TASKS TO CARRY OUT:
1. Reproduce the passage on genetic risk prediction models word for word, beginning at the words "Finally, it is" and stopping after "suit another phenotype.".
2. In the passage on genetic risk prediction models, list every single word that opens a sentence and is immediately followed by a comma.
3. Continue the passage on genetic risk prediction models, starting after its last sentence.

SELECTED EXCERPT:
= = = =
Experiments with real genetic data further support the thesis that non-linear models outperform linear approaches, especially for phenotypes with significant contribution of epistasis. Thus, non-linear models outperform linear in type 1 diabetes that, according to recent studies, has a significant contribution of epistasis and a small number of causal SNPs. For obesity, gradient boosting model was able to slightly improve prediction performance of linear models, though the total amount of SNPs that have genetic contribution to this phenotype is highly disputable and the effect of epistasis is smaller. It is worth mentioning that according to our simulation results, non-linear methods perform similarly to linear models when epistasis takes a simple form or has a small effect. Unfortunately, it is impossible to draw an unambiguous conclusion about the characteristics of epistasis in a real disease based only on statistical analysis and machine learning. Meanwhile, a major advantage of non-linear methods is that, unlike their linear alternatives, they do not require an accurate account of intricate genetic interactions for high performance.

Finally, it is worth noting that there is no single model that can effectively predict the risks of several diseases at the same time. Different diseases have different risk factors, including varying complexity of the epistatic contribution. Therefore, for each disease it is necessary to build the optimal model, which, most likely, will not suit another phenotype.
= = = =
[Stored data]
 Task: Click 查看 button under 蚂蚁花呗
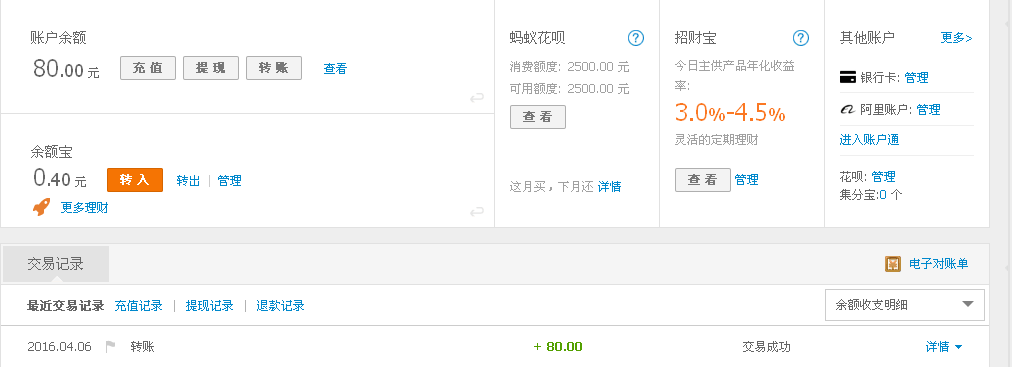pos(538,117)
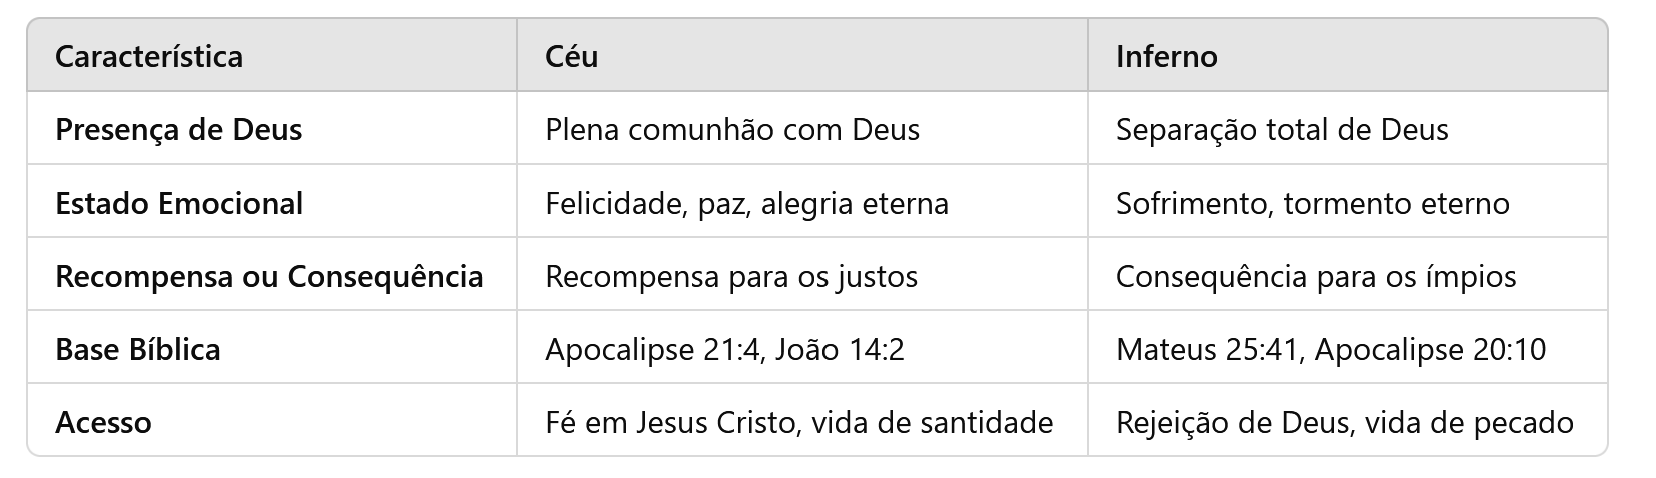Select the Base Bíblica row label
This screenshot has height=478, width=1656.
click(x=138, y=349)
= = = =
SET OF ANSWERS:
1.
Finally, it is worth noting that there is no single model that can effectively predict the risks of several diseases at the same time. Different diseases have different risk factors, including varying complexity of the epistatic contribution. Therefore, for each disease it is necessary to build the optimal model, which, most likely, will not suit another phenotype.

2. Thus, Unfortunately, Meanwhile, Finally, Therefore

3.
Data availability statement

The data analyzed in this study is subject to the following licenses/restrictions: simulated datasets, simulation and training/testing code, as well as deep learning modes are available on Github (https://github.com/DLepistasis/Deep-Learning-captures-the-effect-of-epistasis-in-multifactorial-diseases). Patients’ data cannot be disclosed for privacy reasons. Requests to access these datasets should be directed to Alexander Rakitko, cmFraXRrb0BnZW5vdGVrLnJ1.

Ethics statement

The studies involving humans were approved by the Genotek Ethics Committee (protocol no. 17: “Deep Learning Captures the Effect of Epistasis in Multifactorial Diseases”), adhered to the Declaration of Helsinki guidelines. Participants provided information through a questionnaire on their lifestyle, body measurements, and medical history. The studies were conducted in accordance with the local legislation and institutional requirements. Written informed consent for participation was not required from the participants or the participants’ legal guardians/next of kin in accordance with the national legislation and institutional requirements.

Author contributions

VP: Conceptualization, Formal analysis, Methodology, Software, Validation, Visualization, Writing – original draft, Writing – review & editing. AlK: Data curation, Formal analysis, Investigation, Validation, Writing – review & editing. NS: Formal analysis, Writing – review & editing. LS: Formal analysis, Writing – review & editing. AnK: Formal analysis, Writing – review & editing. NP: Formal analysis, Writing – review & editing. AI: Formal analysis, Writing – review & editing. VI: Formal analysis, Investigation, Writing – review & editing. AR: Conceptualization, Data curation, Formal analysis, Investigation, Methodology, Supervision, Validation, Writing – review & editing. MP: Conceptualization, Data curation, Formal analysis, Funding acquisition, Investigation, Methodology, Supervision, Validation, Writing – review & editing.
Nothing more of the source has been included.